Bir İlişkiyi Yürütebilmek

Ayrılık ve Boşanma 31.03.2025 12:19
5572 kez okundu

 

Kadınlar ve erkekler çok farklı yaratıklar aynı olaya çok farklı açılardan bakabilirler. Siz bir şeye çok takılmışken o çoktan unutmuş olabilir. Sizin unuttuğunuz bir şey o aklınıa kazımış olabilir.

Evlilikler… Artık insanlar mı daha karmaşık , evlilikler mi daha zor , yoksa hayatı zorlaştıran sebepler mi var? Hepimizin kabul etmesi gereken ama hiçbirimiz kabul etmediği bir iletişimsizlik sorunu var bir kere. İletişimsiziz. Sabırsızız , Çalışma hayatı ve yaşam standartlarının verdiği sorunları da yaşıyoruz. İlişkiler neden bir nokta tıkanıp duruyor ?

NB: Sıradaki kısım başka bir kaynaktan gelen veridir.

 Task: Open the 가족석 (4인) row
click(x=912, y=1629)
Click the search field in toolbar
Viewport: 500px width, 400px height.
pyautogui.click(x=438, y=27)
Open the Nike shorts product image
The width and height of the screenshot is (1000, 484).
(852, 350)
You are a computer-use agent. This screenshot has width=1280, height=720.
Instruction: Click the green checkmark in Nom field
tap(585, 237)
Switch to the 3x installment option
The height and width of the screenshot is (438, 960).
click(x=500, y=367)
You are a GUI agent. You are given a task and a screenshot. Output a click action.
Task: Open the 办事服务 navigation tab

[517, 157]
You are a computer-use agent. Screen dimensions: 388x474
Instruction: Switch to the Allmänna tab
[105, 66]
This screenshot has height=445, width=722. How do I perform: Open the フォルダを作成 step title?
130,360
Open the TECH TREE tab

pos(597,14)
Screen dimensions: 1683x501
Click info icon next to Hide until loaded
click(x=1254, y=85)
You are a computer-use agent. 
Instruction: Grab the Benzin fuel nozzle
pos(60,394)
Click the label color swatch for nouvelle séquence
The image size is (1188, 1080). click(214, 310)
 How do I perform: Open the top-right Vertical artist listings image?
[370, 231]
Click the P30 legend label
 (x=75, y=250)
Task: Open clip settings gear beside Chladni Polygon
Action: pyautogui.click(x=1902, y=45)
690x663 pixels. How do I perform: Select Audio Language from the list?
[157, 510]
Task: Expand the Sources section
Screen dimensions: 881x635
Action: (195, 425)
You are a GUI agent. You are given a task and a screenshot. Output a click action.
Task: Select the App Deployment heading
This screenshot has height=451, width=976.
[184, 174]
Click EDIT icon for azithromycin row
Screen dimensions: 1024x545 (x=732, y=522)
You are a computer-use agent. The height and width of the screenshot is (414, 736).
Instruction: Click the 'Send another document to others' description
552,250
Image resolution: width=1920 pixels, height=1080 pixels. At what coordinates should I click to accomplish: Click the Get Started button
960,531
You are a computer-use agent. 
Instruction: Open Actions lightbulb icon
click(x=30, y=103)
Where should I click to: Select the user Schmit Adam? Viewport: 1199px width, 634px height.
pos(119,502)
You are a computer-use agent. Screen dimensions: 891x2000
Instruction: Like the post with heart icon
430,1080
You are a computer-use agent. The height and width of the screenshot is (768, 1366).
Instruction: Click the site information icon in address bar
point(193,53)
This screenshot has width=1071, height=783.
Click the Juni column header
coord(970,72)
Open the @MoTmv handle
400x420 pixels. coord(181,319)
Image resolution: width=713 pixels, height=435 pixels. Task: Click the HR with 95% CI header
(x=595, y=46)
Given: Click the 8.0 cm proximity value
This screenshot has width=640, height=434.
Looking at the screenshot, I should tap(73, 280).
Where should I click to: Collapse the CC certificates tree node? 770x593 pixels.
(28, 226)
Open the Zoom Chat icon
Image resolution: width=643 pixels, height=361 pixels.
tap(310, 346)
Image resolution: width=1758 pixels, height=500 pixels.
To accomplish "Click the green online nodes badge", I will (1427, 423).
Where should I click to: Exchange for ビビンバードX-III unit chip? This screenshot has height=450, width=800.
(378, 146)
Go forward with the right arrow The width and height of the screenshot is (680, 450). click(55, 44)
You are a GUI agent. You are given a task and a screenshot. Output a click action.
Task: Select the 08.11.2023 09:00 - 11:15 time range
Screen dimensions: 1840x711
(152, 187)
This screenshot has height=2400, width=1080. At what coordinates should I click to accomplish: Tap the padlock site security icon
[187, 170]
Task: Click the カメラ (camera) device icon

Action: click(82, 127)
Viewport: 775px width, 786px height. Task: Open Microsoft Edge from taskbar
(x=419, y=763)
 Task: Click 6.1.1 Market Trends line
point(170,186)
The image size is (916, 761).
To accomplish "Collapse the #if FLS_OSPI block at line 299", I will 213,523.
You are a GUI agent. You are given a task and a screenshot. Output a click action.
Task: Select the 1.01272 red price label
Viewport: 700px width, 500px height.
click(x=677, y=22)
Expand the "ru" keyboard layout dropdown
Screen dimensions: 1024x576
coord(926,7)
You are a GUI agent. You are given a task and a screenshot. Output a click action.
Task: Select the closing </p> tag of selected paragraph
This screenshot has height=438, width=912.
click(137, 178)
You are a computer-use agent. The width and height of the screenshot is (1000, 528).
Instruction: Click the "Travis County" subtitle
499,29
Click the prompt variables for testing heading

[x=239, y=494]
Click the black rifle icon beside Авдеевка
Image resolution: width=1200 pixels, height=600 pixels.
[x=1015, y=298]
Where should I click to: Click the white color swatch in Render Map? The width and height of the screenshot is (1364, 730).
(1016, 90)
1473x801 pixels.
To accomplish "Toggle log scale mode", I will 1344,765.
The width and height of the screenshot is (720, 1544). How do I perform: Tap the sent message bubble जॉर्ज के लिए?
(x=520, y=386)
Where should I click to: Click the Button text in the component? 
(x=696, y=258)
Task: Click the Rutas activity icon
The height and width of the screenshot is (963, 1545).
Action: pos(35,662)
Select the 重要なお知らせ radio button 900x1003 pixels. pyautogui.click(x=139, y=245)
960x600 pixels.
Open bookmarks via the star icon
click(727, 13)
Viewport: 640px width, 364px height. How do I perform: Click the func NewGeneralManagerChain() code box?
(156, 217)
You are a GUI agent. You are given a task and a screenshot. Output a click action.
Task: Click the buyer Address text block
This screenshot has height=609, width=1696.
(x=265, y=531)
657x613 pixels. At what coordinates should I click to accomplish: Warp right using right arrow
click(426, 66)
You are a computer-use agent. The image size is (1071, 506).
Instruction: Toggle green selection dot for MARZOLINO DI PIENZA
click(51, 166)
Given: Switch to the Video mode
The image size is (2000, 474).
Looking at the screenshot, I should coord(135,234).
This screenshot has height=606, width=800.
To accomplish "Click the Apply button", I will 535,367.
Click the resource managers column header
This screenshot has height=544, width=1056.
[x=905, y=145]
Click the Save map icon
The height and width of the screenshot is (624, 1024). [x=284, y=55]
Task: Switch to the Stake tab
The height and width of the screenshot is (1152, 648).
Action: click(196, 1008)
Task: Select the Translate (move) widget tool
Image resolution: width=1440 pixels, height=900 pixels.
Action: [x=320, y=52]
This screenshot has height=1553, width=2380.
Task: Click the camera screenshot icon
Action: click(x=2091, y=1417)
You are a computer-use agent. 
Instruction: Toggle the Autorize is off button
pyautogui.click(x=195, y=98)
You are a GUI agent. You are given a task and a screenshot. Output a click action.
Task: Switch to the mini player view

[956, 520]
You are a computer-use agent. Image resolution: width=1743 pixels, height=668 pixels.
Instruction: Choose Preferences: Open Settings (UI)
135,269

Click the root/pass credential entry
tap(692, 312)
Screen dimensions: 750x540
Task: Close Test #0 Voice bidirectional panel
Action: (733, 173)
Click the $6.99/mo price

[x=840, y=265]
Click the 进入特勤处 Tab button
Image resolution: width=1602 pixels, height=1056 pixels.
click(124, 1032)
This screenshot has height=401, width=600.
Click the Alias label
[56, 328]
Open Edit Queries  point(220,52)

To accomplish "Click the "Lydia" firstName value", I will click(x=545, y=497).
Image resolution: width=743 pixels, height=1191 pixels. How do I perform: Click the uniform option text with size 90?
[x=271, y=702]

Dört dörtlük bir ilişkiyi sürdürmek nasıl mümkün olacak ?

 

Bir ilişki nasıl yürür SİZCE ?

 

Sabah Gazetesi ŞİRİN SEVER in yazısından alıntıdır

 

Kadın-erkek ilişkilerini skeçlerle anlatan diziden ne öğrendiklerini sordum , müthiş ikiliye ... Demet Evgar "Kadının aklına ilk geleni söylememesi gerektiğini öğrendim" derken; Emre Karayel "Kadınla tartışmayacaksın," dedi kısa ve net. Ve eklediler: "Bir kadın, bir erkeği eğlendirerek istediği kadar elinde tutabilir. Ve eğlenmek basit değil , çok ciddiye alınacak bir şeydir ; ne için yaşıyoruz ki... "

Kadınlarla erkekler arasındaki ilişkileri komik bir üslupla anlatan TürkMax'teki 1 Kadın 1 Erkek isimli dizi , kısa sürede izleyicilerde büyük tiryakilik yarattı. Demet Evgar ile Emre Karayel'in başrollerini paylaştıkları, skeçlerle kurulu dizi; evde, arabada, alışverişte, kayınvalidenin evinde, tatilde, spor merkezinde ve akla gelebilecek her yerde geçiyor ve dünyadaki her çiftin yaşayabileceği komik durumlar, kavgalar, tartışmalar herkesi gülmekten kırıyor... 1 Kadın 1 Erkek'in orijinali 'Un Gars Une Fille' adıyla Kanada'da yayınlanmaya başladı önce. Daha sonra Fransa, İtalya, Bulgaristan, Yunanistan, Polonya, Ukrayna, İsveç, Portekiz, İspanya, Rusya, Hollanda, Meksika, Litvanya , Lübnan, Letonya, İsrail, Yunanistan, Almanya, Belçika'da uyarlanarak yayıldı . Her yayınlandığı ülkede çok başarılı olup fenomenleşti ve hiçbir kategoriye girmeden farklı, özgün bir iş olarak yıllarca ekranda kaldı. Dizinin Türkiye versiyonu Altıoklar TV Programları şirketi tarafından yapılıyor. Bu programın yönetmenliğini ise Müge Turalı, yapımcılığını Mehmet Altıoklar gerçekleştiriyor. Dizi senaryolarının uyarlamasını ise Murat Dişli ve Itır Arda yapıyor. İşte son günlerde ekranın, dahası internetin en fenomen iki ismi Demet Evgar ve Emre Karayel'le kadın erkek ilişkileri, ilişkideki hatalarımız ve sevaplarımız üzerine yapılmış keyifli bir sohbet.

 

- Emre Karayel: Evet, dizinin adı Zeynep ve Ozan değil o yüzden; 1 Kadın 1 Erkek. Yani herhangi bir kadınla bir erkeğin ilişkilerini anlatıyoruz ama birtakım durumları daha komik ve daha köşeli aktarabilmek adına da birtakım özelliklere sahip Zeynep ve Ozan. Kadınlar kıskanç olduğu için Zeynep de kıskanç mesela. Ozan pinti, çünkü erkekler kadınların fazla para harcamasını istemez, kendileri harcarlar ama!

 

- 'Erkekler pintidir, kadınlar kıskançtır' falan diyorsunuz. Kadın ve erkekteki genel birtakım özelliklere mi vurgu yapıyorsunuz, böyle bir tablo mu var dizide?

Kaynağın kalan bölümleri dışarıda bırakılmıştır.